Aさんには、Tさんという昔からの友人がいますが、認知症を患い、Tさんの奥さん(65才)が献身的に介護をしていました。
Tさんには子供はいませんでしたが、近くにFさんといういとこがいて、何かと気にかけてくれているようです。
そのような状況の中で、ある日突然Tさんの奥さんが脳梗塞で帰らぬ人となってしまいました。
Aさんは友人であるTさんのことをかわいそうに思い、またTさん自身から頼まれたこともあり、規模は小さいながらも葬儀をやってあげることにしました。
Tさん自身も葬儀費用については支払う意思はあるのですが、認知症のため、奥さんの口座の名義書換手続きはおろか、預金を引き出すことすらできない状態でした。
Aさんも、Tさんを大切な友人であるとは思っていますが、葬儀費用を全額請求しないでいるわけにも行きません。
かといっていとこのFさんに請求することもできません。
Aさんは悩んだ末、当事務所に相談にやってきました。
当事務所での解決策
Fさんを後見人候補者とする成年後見人選任申立
既にTさんの判断能力が低下しており、自身での財産管理は不可能な状態でした。
幸いにしてTさんにはFさんという信頼できるいとこがおり、Fさんも後見人になることに同意してくれたため、成年後見人選任の申立を行いました。
今回のケースでは、後見人を監督する後見監督人が選任されましたが、Fさんが後見人に就任し、無事Aさんは葬儀費用の支払いを受けることができました。
またTさんもFさんに財産の管理をしてもらうことになったので、安心することができました。
司法書士からひと言
認知症で判断能力が低下すると、財産管理ができなくなり、銀行預金をおろすことや不動産の売却、様々な契約を結ぶといった行為ができなくなります。

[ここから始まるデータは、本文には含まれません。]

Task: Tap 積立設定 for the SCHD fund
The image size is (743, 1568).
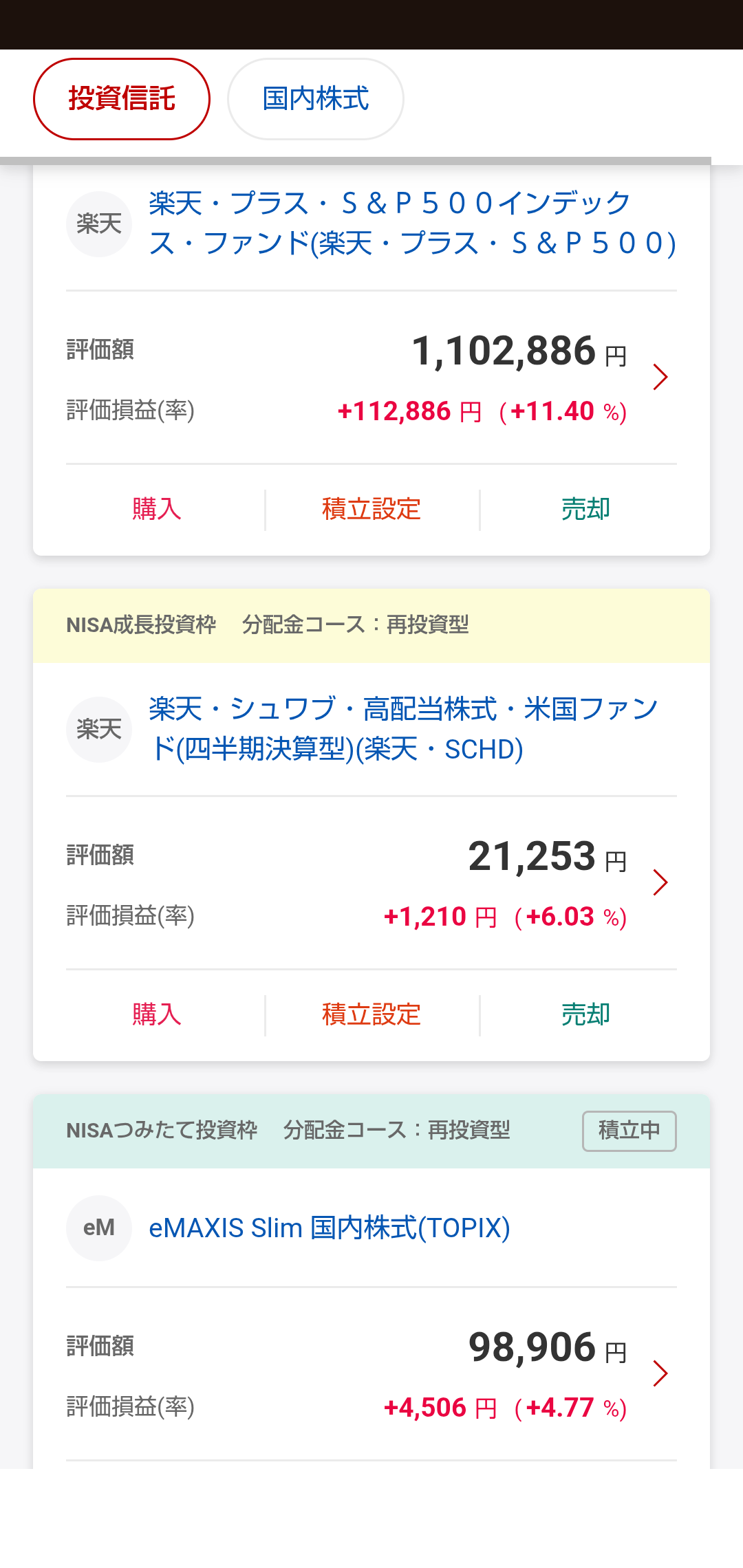Action: click(x=372, y=1015)
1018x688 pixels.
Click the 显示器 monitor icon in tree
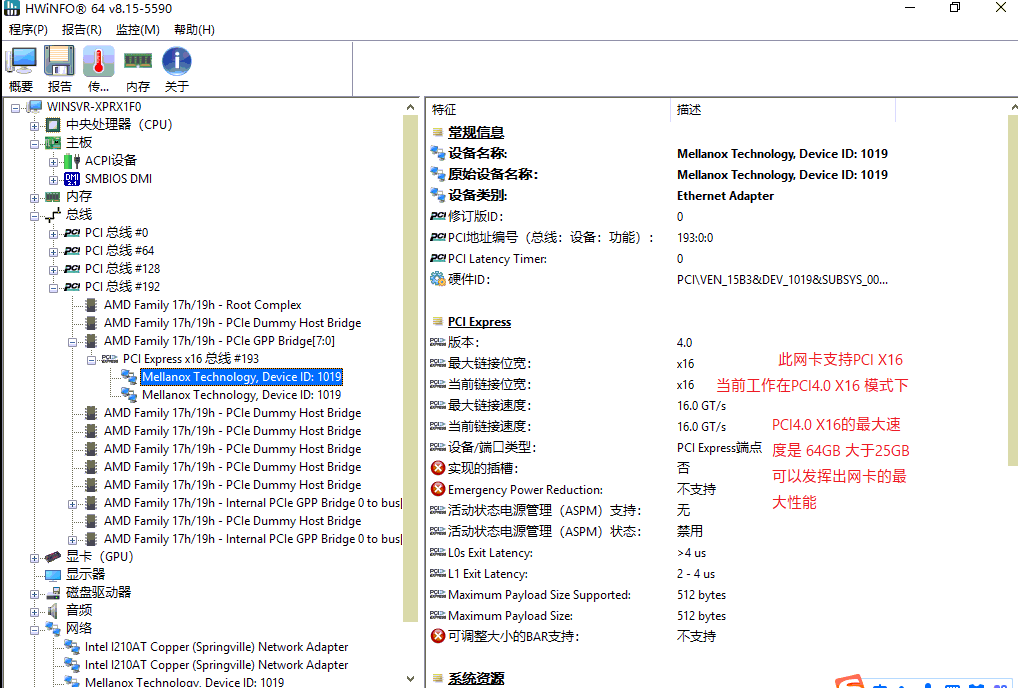point(53,575)
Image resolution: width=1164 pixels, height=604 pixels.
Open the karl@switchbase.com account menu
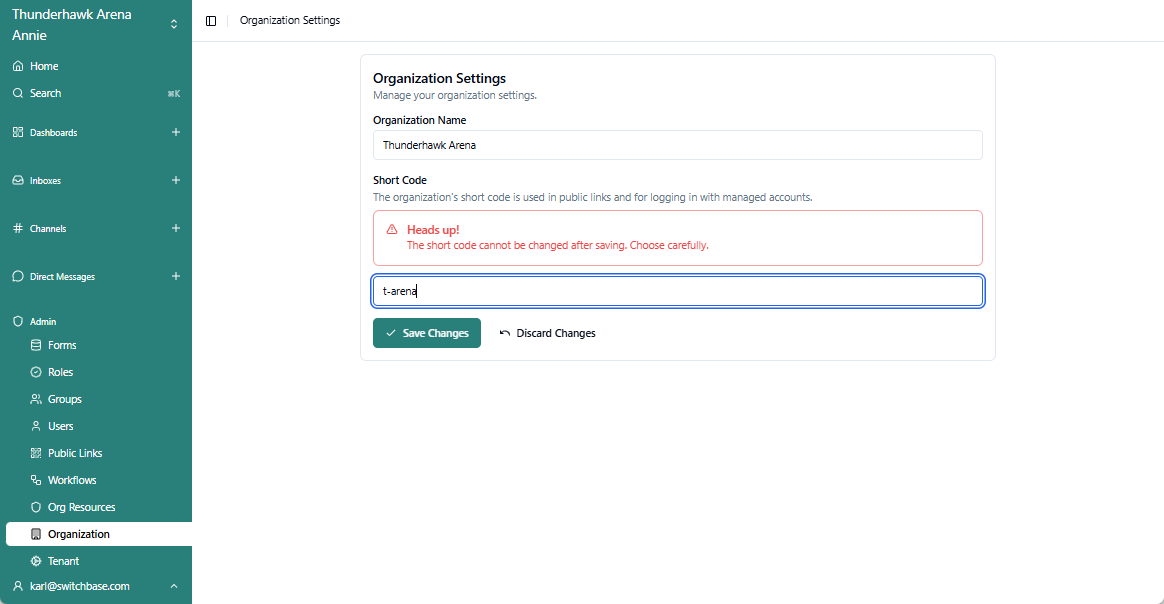pyautogui.click(x=95, y=586)
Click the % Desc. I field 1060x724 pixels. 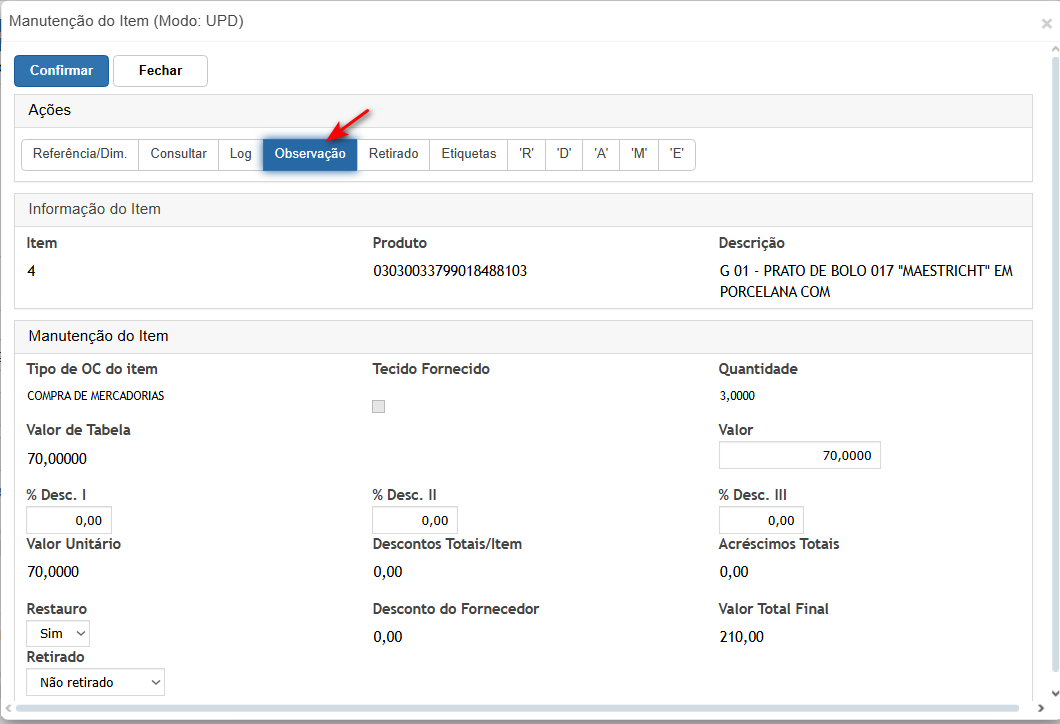tap(69, 520)
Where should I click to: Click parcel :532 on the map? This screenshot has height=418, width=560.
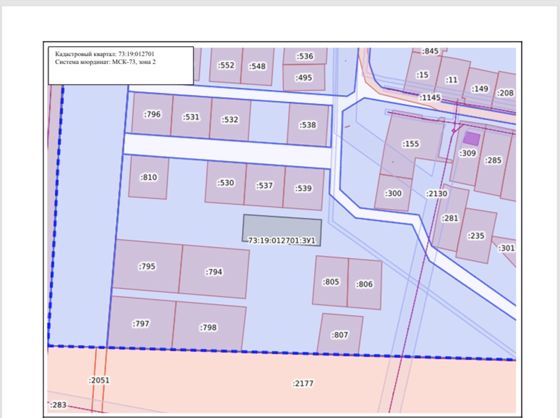230,119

判断能力が低下する前に、ご自身で後見人を決めておくことができる任意後見契約をしておけばより安心ですが、今回のようなケースであれば、法定後見で問題解決を図ることも可能です。
後見制度というものは、一般の方にはどうしても馴染みが薄いものですが、当事務所ではご相談者様がしっかり理解できるようご説明させていただいています。